Cronaca
29.08.2017 - 14:000
Aggiornamento: 21.06.2018 - 14:17
Gobbi, "siamo un paese in cui avviene il reclutamento di jihadisti". Espulsi un turco e un afgano, rappresentavano un pericolo
I due uomini erano rtenuti pericolosi per i legami che avevano con ambienti radicalizzati. Le parole del Ministro fanno riflettere: a suo avviso, in Svizzera ci sono ideologie estreme e finanziamenti per azioni terroristiche. Mentre gli strumenti per combatterli...
BELLINZONA - Mentre il Ticino era investito dal caos permessi, con funzionari e Dipartimento degli Interni nell'occhio del ciclone, sotto traccia si lavorava per espellere dal Ticino due presunti simpatizzanti jihadisti. Di loro si sa che uno è un cittadino turco attorno ai 40 anni, arrivato da noi negli anni Duemila: deteneva rapporti con ambienti jihadisti. L'altro è un afgano, giunto in Ticino nel 2015, anch'egli aveva contatti con persone radicalizzate ed erano ritenuti entrambi pericolosi per la sicurezza.
Due allontanamenti, dunque, divenuti di dominio pubblico solo adesso.
Ma sono le parole di Norman Gobbi, interpellato dal Corriere del Ticino, a mettere i brividi. Per prima cosa, il Ministro afferma che la Svizzera non sembrerebbe nel mirino degli attentatori, anche se il rischio zero non esiste da nessuna parte. Però, "la Svizzera è un luogo in cui avviene il reclutamento per la diffusione di ideologie di questo genere e per il finanziamento di queste ignobili azioni. Anche in passato, per altri tipi di terrorismo il nostro territorio si prestava a questo genere di attività. E non da ultimo non va dimenticato che vicino a noi, al di là del confine, ci sono luoghi problematici. E penso in questo senso alla moschea di Varese dalla quale sono transitate persone pericolose".

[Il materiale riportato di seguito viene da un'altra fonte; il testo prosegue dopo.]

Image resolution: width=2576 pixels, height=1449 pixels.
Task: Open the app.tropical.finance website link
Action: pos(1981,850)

Insomma, c'è poco da star tranquilli, anche perché scovare queste persone non è sempre facile: nei due casi citati, hanno collaborato Segreteria di Stato della migrazione, la Polizia federale e il Servizio delle attività informative, oltre ai membri della Sezione della Popolazione e addirittura forze di polizia internazionali.

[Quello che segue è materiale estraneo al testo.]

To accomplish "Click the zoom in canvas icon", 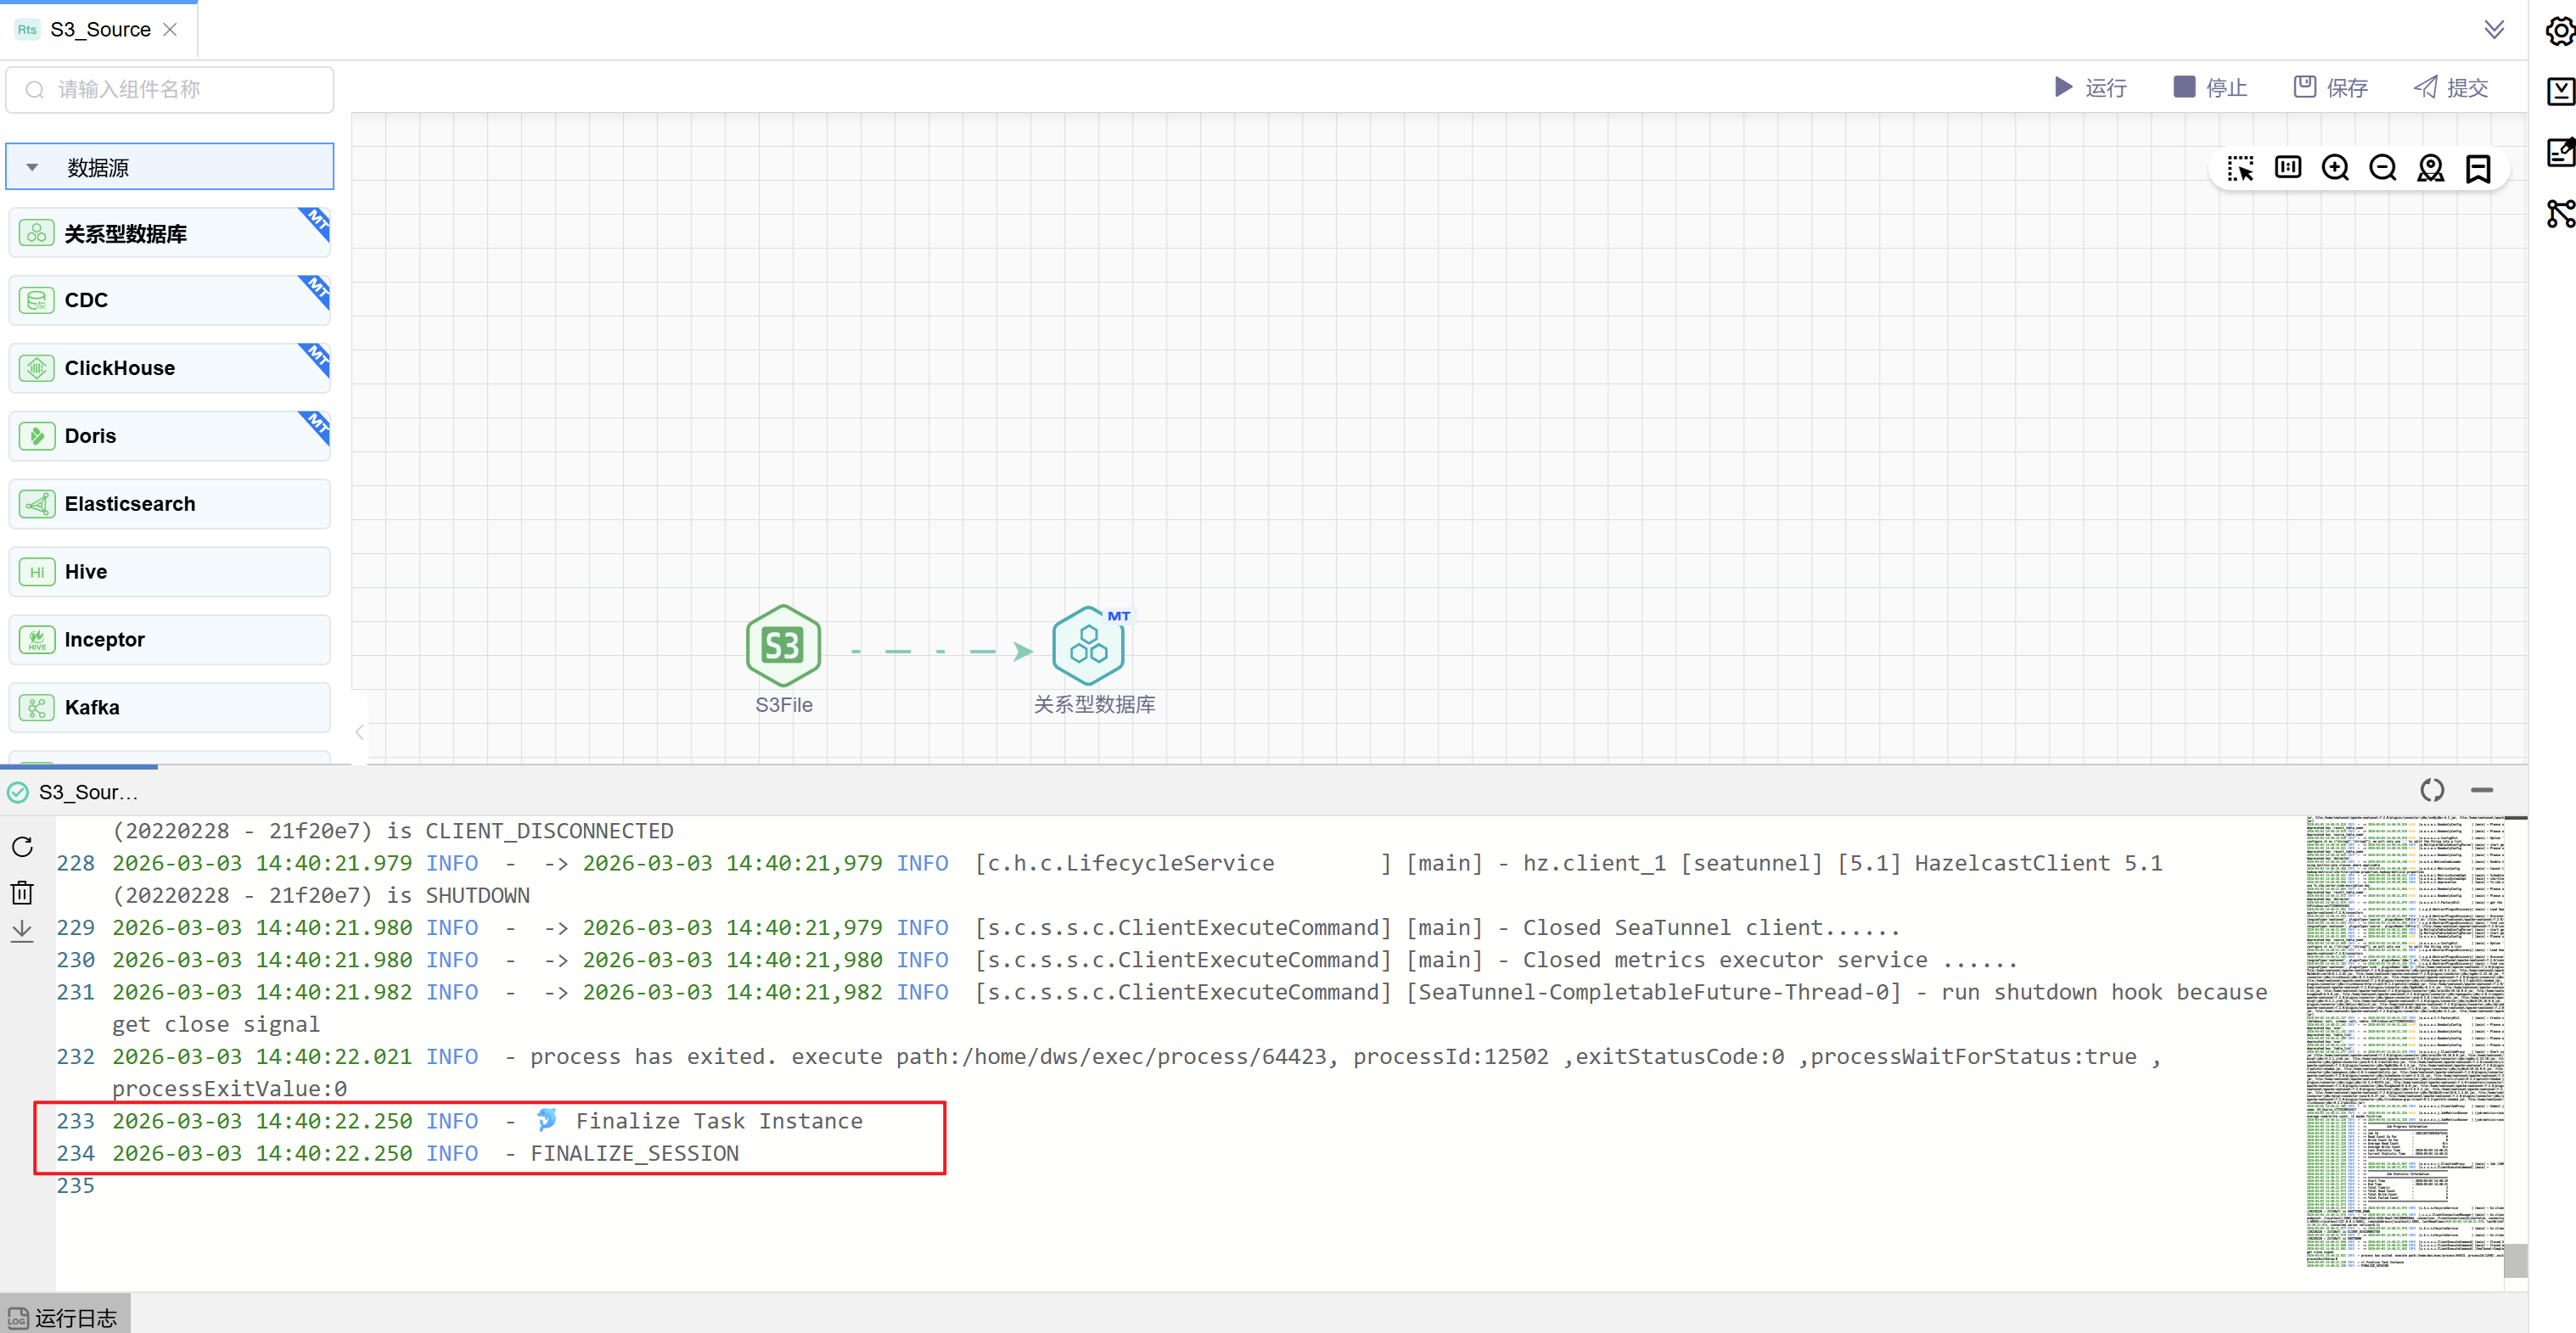I will 2335,168.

"Mi piacerebbe che le persone attive nelle nostre moschee fossero più attive nel segnalare personaggi sospetti. Quando a febbraio è stato arrestato il reclutatore sul nostro territorio grazie a un blitz delle forze dell’ordine la Lega dei musulmani ha negato di aver subito una perquisizione. Ma poi, durante il processo dell’imputato al Tribunale penale federale è emerso invece che la sede era stata perquisita. Su questo aspetto non smetterò mai di insistere: occorre trasparenza!", insiste Gobbi, riprendendo un concetto che aveva già espresso in precedenza. Vuole più collaborazione dagli ambienti islamici stessi, oltre che chiedere alla popolazione di tenere gli occhi aperti.

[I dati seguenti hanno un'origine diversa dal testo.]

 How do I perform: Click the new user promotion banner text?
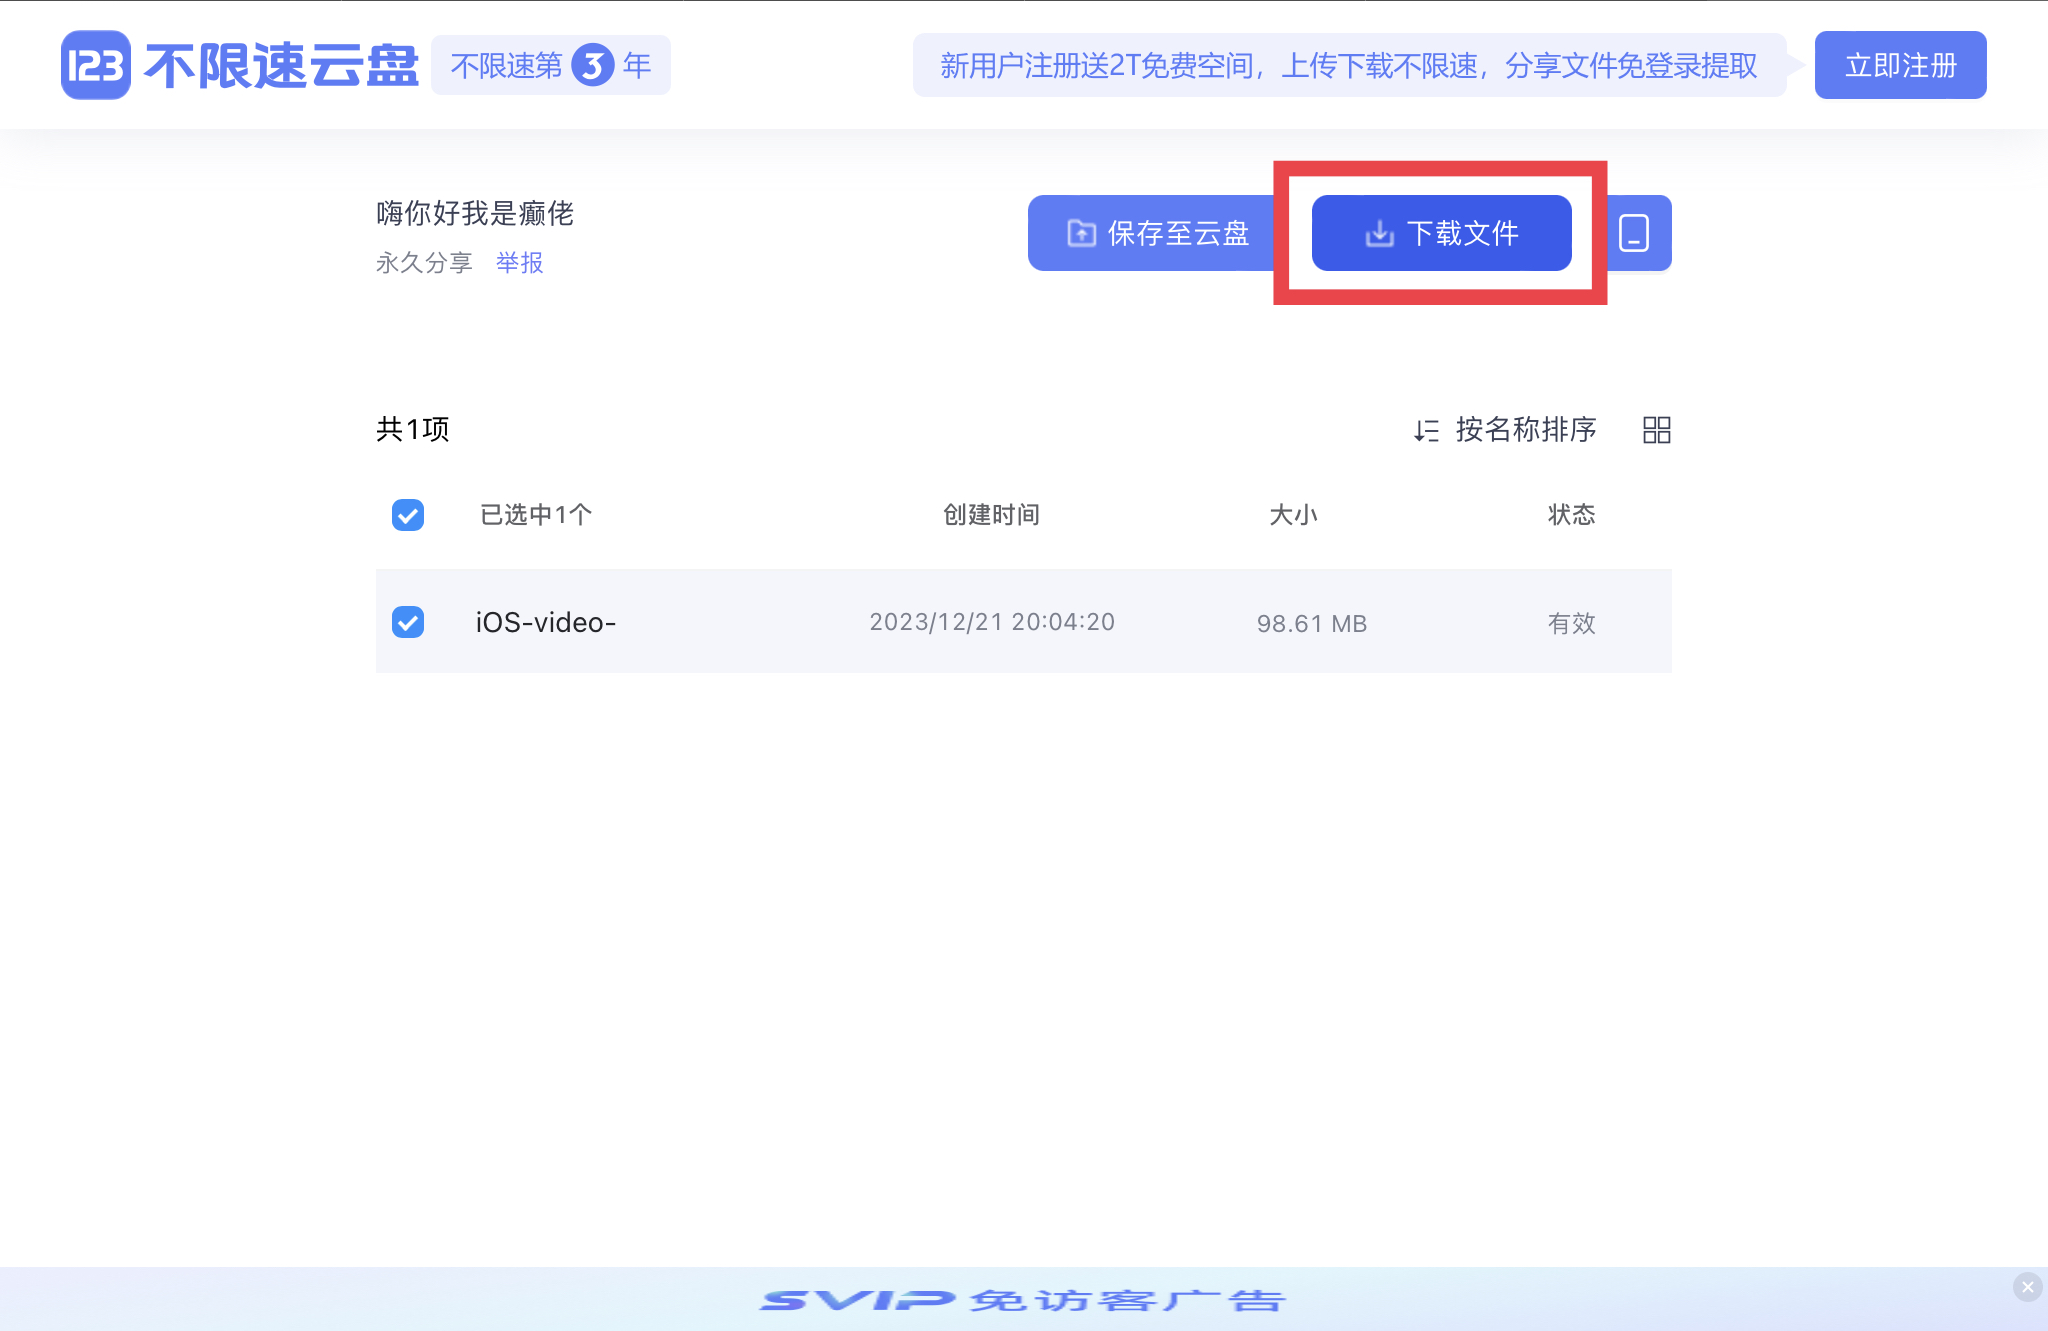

Per Gobbi,ci sono "grandi difficoltà date dagli strumenti legislativi che abbiamo a disposizione: risorse insufficienti per poter svolgere al meglio il nostro lavoro. A livello svizzero, ci stiamo muovendo tra Cantoni insieme al Dipartimento federale di giustizia e polizia per poter disporre di più mezzi per contrastare organizzazioni criminali e di stampo terroristico. Vogliamo modificare la base legale perché al momento, soprattutto il codice penale, è troppo debole".
Non sa se i due espulsi hanno avuto legami con il reclutatore jihadista ed ex dipendente della Argo 1 condannato nei giorni scorsi, ma certamente il processo che lo ha visto coinvolto ha messo in evidenza un sottobosco che non può lasciare tranquilli.